A cluster with multiple processor cores, which can share the heavy workload to speed up the task executions. In such architecture, the main memory is usually shared among multiple processor cores.

SMP-AM-2017-Energy-Idle Ref: Race to idle or not: balancing the memory sleep time with DVS for energy minimization

Model

  • Sleep time of the shared memory is determined by the common idle time of all the cores.

  • The static power for the shared main memory is denoted by $\alpha_m$, due to the leakage current.

  • Break-even time $\xi$

    • Models transition energy overhead
    • the length of the time interval where the memory working in the idle but active mode consumes the same energy as the transition overhead
  • Each core has disjont memory area.

  • The number of cores C, the number of tasks n

  • Bounded number of cores when $C < n$

    • NP-hard (reduced from 3-Partition and Multi-Partition)
  • When the number of cores is unbounded $C\geq n$, where cores have negligible and non-negligible static power (two cases)

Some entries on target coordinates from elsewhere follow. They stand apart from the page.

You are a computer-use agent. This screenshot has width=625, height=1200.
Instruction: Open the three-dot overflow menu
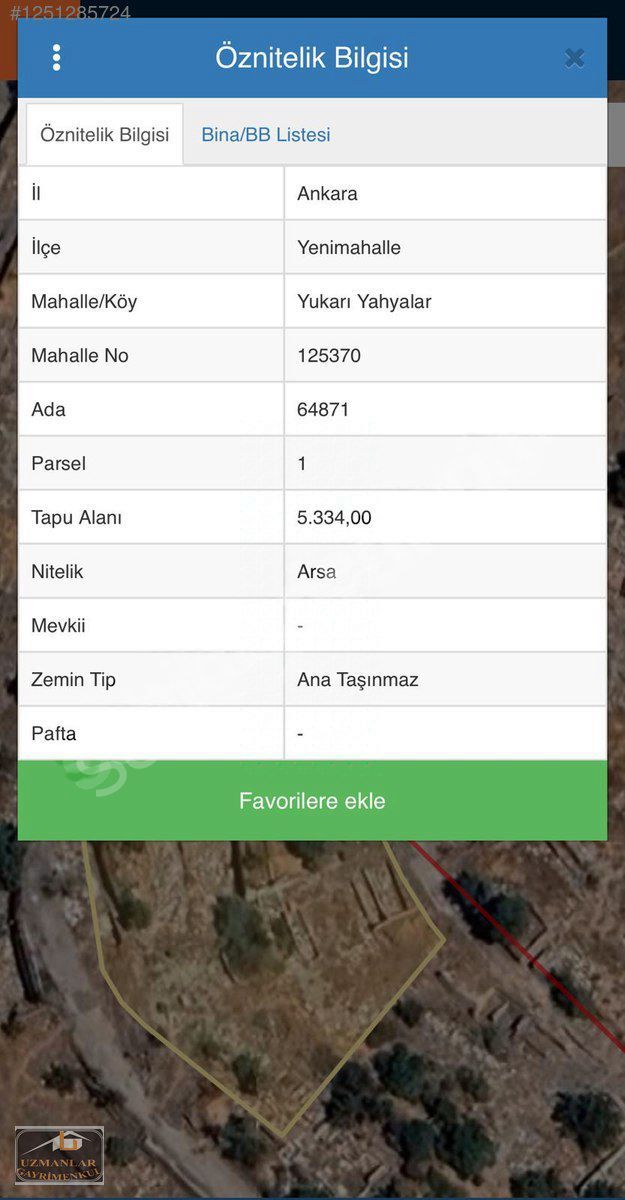point(56,58)
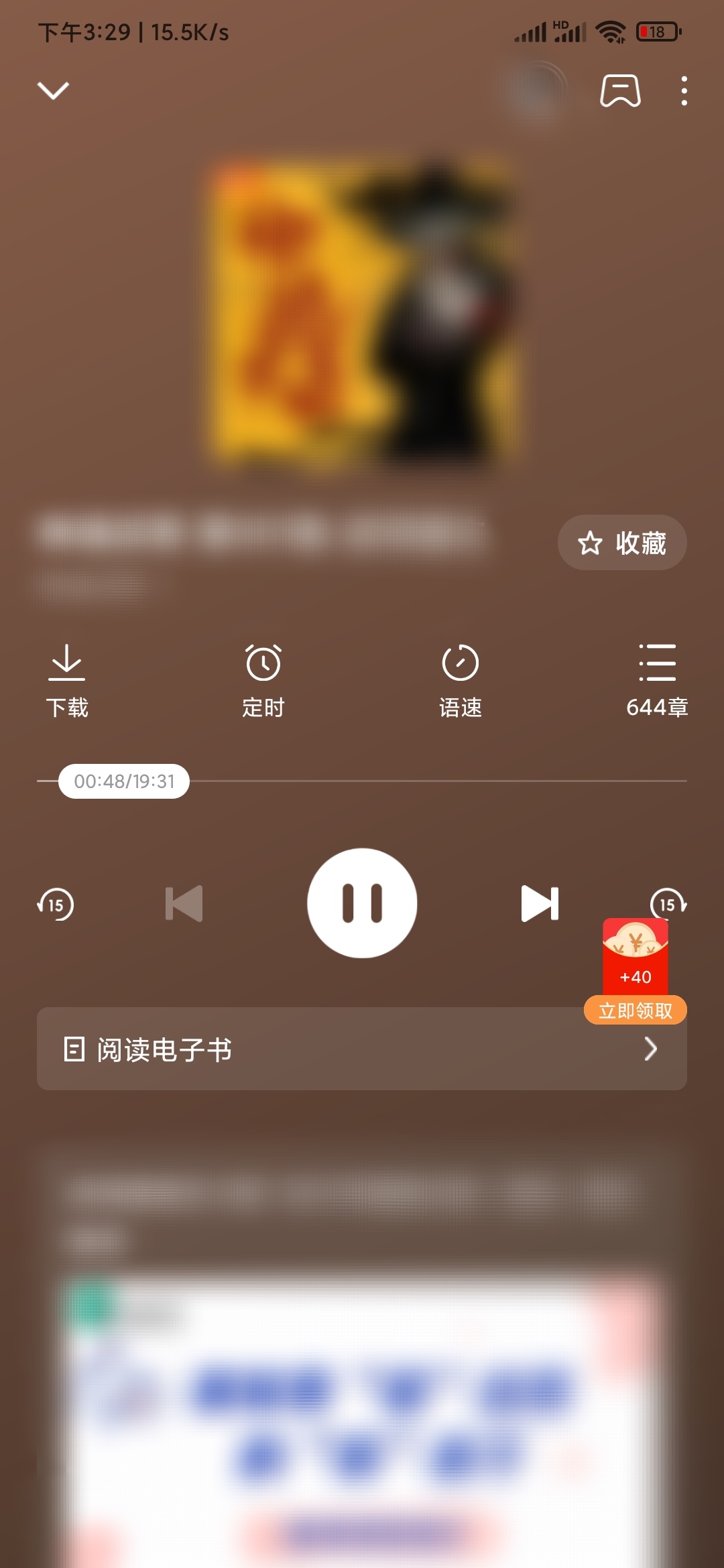Toggle 收藏 to favorite this audiobook
Screen dimensions: 724x1568
coord(621,543)
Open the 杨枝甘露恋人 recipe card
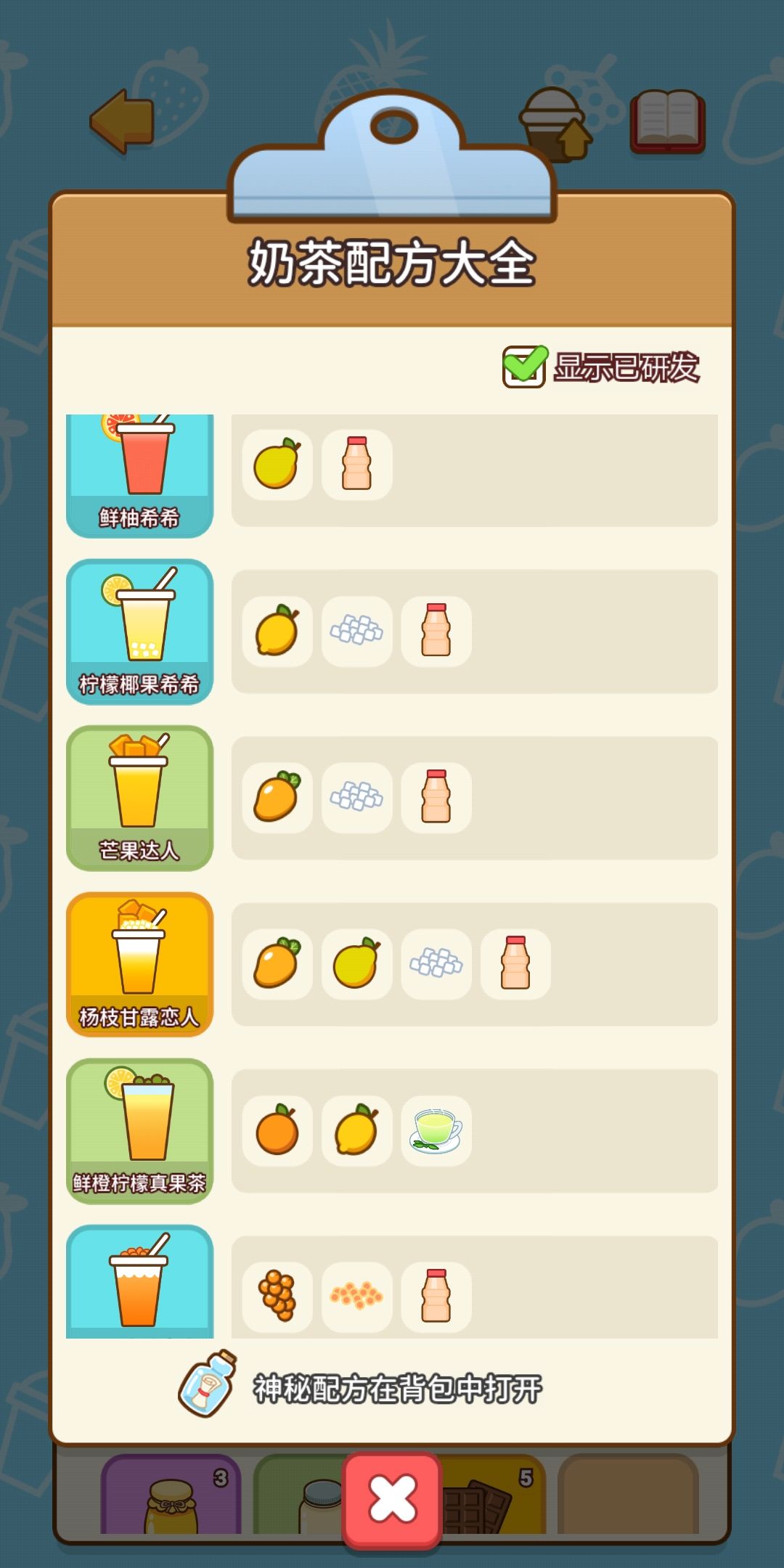Screen dimensions: 784x1568 pyautogui.click(x=139, y=964)

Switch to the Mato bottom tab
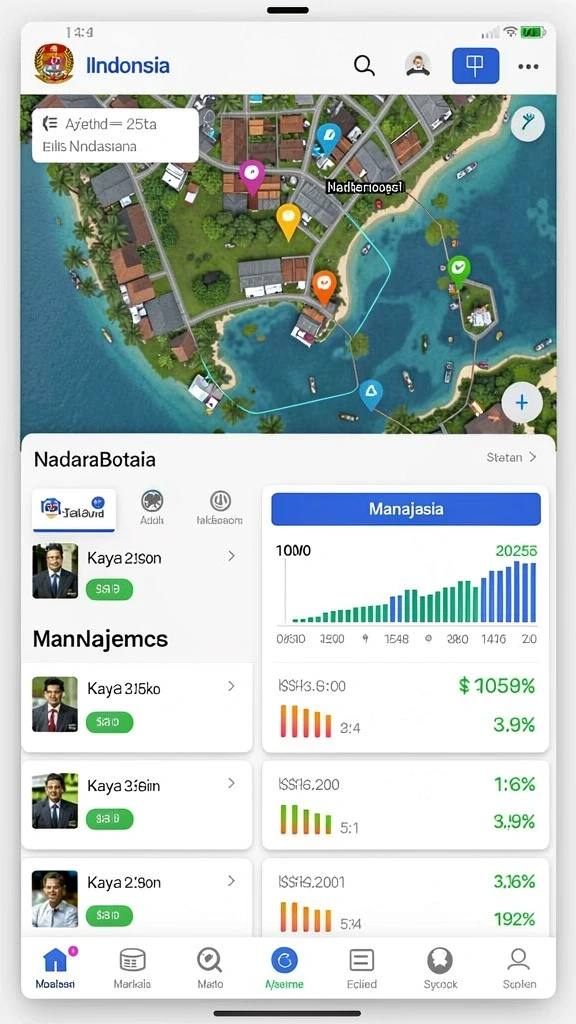click(210, 968)
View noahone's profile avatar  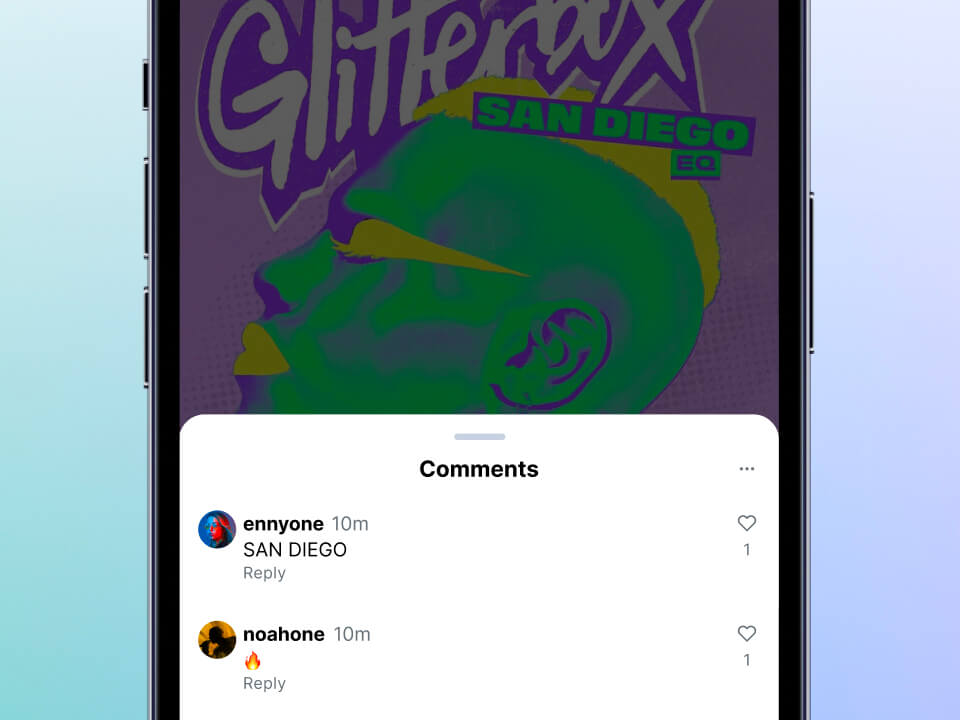point(217,639)
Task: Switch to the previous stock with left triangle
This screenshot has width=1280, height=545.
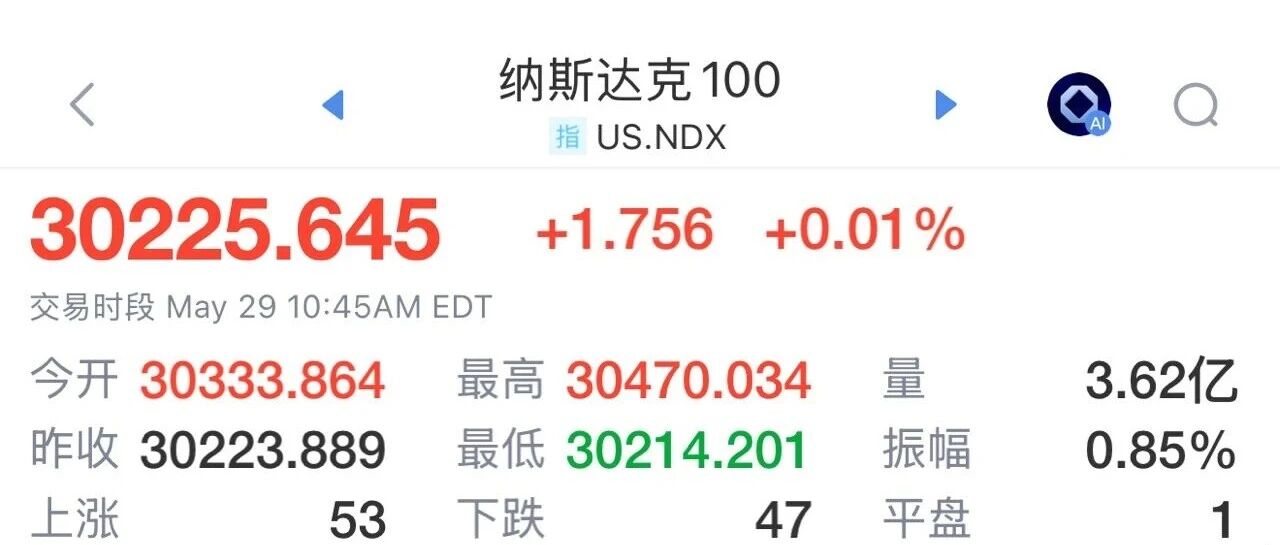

    • for tasks with common release time
      • optimal schemes are proposed for two cases respectively $O(nlogn), O(n^2)$

2017-Memory-S4-1

2017-Memory-S4-2

  • for agreeable deadline tasks (where later release time implies a later deadline)

    • two DP-based (Dynamic Programming) optimal solutions are developed respectively. $O(n^4+n^2), O(n^5+n^2 )$
  • The general task model

    • An online heuristic algorithm is proposed.
    • When a new task Ti arrives, run the algorithm, and set all unfinished tasks’ release times the same as that of Ti . By applying the scheme presented in Sect. 4.1 (Sect. 4.2), the local optimal solution can be obtained for the current tasks. Keep the memory in the sleep state until a new task arrives or some task has to be executed to guarantee the local optimality.
  • The energy overhead caused by mode transitions between active and sleep modes of the memory and the cores are further considered. With the transition overhead, the corresponding schemes over different models are presented.

When the number of tasks is more than the number of cores (NP-hard)

SMP-A-2021-Energy-SharedMemory Ref: Minimizing energy on homogeneous processors with shared memory

  • When there is a single-core, we present the optimal algorithm ( a polynomial-time approximation algorithm with guaranteed performance ).
  • Extend the intuition to the multi-core case, where the problem is tackled in two steps:
    • Present an optimal polynomial-time algorithm when the assignment of tasks to cores is given;
    • Propose an algorithm to assign tasks to cores, and show that it is a constant approximation algorithm.

SCP-AM-2018-China_Wu-cache

W. Wu, M. Li, K. Wang, H. Huang, E. Chen, Speed scaling problems with memory/cache consideration, J. Sched. 21 (6) (2018) 633–646.

  • For the uniform with-cache model with agreeable jobs (later-released jobs do not have earlier deadlines), $O(n^4)$ and the approximation algorithm.